While plotly seems to have quite a bit of support for mapping colors to markers, it appears to have very little for lines so you have to supply that. The following sets up a mapping between a palette and the values of g and then creates a plotly object with line colors and a color bar corresponding to the mapping to the palette.
library(plotly)
library(RColorBrewer)
df <- data.frame(x=x, y=y, g=g)
#
# Seclect a color palette from the ColorBrewer palettes
num_colors <- 8
color_pal <- brewer.pal(num_colors, "RdYlBu")
# Make a plotly colorscale for the palette
g_colorscale <- data.frame( seq(0,1, 1/(num_colors-1)), color_pal)

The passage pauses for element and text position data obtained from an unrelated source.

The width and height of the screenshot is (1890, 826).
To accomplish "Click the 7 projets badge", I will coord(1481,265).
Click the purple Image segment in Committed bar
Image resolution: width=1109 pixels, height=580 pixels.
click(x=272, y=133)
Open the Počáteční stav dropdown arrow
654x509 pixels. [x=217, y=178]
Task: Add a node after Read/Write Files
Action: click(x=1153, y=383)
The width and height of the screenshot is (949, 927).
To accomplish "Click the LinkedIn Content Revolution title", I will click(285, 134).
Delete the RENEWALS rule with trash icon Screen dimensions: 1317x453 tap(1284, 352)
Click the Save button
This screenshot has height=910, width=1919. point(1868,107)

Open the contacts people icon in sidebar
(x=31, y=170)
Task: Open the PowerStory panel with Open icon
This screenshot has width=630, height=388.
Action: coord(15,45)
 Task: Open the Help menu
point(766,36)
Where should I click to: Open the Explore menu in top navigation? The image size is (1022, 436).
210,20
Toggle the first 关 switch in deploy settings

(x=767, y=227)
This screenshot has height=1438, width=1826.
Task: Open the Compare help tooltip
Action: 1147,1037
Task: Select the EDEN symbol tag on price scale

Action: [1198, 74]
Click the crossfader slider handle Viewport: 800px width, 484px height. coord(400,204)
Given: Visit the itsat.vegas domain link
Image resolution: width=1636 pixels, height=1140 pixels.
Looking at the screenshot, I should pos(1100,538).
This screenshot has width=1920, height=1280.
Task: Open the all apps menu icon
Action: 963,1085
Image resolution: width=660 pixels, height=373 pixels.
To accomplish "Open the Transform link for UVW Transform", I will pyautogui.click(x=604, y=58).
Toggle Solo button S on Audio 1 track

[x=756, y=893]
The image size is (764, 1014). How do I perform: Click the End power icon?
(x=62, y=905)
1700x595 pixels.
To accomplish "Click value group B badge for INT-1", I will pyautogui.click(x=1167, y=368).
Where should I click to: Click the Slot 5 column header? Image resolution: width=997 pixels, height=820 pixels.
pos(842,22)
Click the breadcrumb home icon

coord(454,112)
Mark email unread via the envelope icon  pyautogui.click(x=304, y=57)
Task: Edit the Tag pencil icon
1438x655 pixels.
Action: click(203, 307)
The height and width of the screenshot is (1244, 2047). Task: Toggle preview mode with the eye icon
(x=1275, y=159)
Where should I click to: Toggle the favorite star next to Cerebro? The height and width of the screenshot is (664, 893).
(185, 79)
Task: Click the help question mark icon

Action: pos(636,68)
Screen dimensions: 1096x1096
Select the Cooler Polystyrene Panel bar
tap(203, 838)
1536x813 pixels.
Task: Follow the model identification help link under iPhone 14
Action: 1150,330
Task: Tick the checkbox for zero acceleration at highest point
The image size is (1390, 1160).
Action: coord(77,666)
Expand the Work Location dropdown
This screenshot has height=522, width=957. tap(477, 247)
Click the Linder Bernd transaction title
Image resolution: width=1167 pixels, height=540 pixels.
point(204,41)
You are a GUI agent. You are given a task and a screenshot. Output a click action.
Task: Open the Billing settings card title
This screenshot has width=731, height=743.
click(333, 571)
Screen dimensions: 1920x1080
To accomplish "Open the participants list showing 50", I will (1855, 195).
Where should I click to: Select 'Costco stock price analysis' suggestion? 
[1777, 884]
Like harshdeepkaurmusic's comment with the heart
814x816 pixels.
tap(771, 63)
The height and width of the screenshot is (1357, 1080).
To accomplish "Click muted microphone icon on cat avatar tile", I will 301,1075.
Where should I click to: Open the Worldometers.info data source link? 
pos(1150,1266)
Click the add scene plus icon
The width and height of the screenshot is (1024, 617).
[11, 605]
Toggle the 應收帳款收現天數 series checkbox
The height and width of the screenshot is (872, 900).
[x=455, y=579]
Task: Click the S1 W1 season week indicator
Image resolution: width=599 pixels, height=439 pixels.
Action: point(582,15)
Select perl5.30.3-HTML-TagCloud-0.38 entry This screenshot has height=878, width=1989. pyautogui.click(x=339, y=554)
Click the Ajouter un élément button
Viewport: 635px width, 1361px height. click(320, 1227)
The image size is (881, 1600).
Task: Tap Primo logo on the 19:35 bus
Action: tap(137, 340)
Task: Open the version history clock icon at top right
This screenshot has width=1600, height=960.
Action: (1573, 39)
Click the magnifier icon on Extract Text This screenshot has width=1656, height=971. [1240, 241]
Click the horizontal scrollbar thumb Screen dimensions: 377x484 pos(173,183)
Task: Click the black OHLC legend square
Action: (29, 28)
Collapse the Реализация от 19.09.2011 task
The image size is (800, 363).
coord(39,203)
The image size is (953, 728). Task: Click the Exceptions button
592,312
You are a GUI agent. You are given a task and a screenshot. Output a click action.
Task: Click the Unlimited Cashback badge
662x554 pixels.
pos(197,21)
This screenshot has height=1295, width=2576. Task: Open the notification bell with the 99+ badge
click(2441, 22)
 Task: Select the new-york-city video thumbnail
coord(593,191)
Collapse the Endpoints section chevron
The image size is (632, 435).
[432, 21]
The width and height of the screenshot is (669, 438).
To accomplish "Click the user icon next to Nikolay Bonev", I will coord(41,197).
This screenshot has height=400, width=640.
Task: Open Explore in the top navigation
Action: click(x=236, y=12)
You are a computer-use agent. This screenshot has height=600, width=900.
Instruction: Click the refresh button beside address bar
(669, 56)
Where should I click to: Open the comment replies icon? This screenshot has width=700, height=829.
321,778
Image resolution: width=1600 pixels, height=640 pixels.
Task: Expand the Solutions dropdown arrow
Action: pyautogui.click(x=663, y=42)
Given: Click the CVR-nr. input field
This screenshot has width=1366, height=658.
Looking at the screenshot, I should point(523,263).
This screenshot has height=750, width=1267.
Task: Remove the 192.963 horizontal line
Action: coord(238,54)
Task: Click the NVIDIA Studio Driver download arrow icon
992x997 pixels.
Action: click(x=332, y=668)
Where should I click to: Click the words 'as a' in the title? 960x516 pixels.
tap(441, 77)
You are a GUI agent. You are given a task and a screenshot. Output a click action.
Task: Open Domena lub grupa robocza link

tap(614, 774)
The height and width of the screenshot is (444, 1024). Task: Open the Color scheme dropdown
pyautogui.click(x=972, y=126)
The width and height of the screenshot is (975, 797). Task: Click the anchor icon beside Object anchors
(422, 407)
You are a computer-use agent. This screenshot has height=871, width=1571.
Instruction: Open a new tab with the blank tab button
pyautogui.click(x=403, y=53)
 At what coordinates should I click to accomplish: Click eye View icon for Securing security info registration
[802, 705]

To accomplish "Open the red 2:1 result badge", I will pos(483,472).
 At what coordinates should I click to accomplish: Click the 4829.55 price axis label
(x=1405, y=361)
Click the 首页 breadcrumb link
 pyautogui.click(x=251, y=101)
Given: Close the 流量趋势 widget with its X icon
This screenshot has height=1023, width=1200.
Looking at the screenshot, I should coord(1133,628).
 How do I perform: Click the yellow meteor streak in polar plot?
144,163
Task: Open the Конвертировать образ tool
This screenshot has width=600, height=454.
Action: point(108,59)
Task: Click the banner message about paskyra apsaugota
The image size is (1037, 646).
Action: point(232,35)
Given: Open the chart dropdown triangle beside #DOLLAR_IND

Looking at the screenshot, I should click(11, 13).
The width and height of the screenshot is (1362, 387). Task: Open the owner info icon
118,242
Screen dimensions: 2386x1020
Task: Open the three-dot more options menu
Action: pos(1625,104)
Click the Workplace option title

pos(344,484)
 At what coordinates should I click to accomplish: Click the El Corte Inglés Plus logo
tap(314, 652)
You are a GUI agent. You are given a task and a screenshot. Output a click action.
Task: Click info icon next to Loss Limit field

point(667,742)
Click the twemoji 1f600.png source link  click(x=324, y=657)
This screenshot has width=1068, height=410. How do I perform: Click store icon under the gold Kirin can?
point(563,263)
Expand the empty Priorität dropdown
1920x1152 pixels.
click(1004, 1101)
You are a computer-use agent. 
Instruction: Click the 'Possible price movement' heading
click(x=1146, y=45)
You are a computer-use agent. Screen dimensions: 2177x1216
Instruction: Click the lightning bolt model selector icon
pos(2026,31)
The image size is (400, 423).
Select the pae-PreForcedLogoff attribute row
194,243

colnames(g_colorscale) <- NULL
# Set the min and max for mapping g values to colors
gmin <- min(df$g)-.5
gmax <- max(df$g)+.5
# Create an interpolation function for mapping g values to colors
color_rmp <- colorRamp(color_pal)
g_color_map <- function(g, gmin, gmax) {
g_3color <- as.vector(color_rmp((g - gmin)/(gmax-gmin)))/255
rgb(g_3color[1],g_3color[2], g_3color[3])
}
# Create plotly object with a colorbar
sp <- plot_ly(data=df, x=x, y=y, type="scatter", mode="markers",
showlegend=FALSE,
marker=list(colorscale=g_colorscale,
colorbar=list(title="g"),
cmin=gmin, cmax=gmax , size=1))
# Add a line for each g value
for( g_line in unique(df$g)) {
sp <- add_trace(sp, data=df[df$g==g_line,], x=x, y=y,
type="scatter", mode="lines", inherit=FALSE, showlegend=FALSE,
name=g_line, evaluate=TRUE,
line=list(width=5, dash="solid",
color=g_color_map(g_line, gmin=gmin, gmax=gmax)))
}
# Add chart features
sp <- layout(sp, xaxis = list(range=c(.5,3.5)))
which give the chart

My impression is that plotly is a lower level plotting package and that, for more complex charts, it's probably more straightforward to develop the chart in ggplot and then convert to a plotly object rather than developing directly in plotly. Comparing your ggplot solution with the native plotly approach given above is an example of this.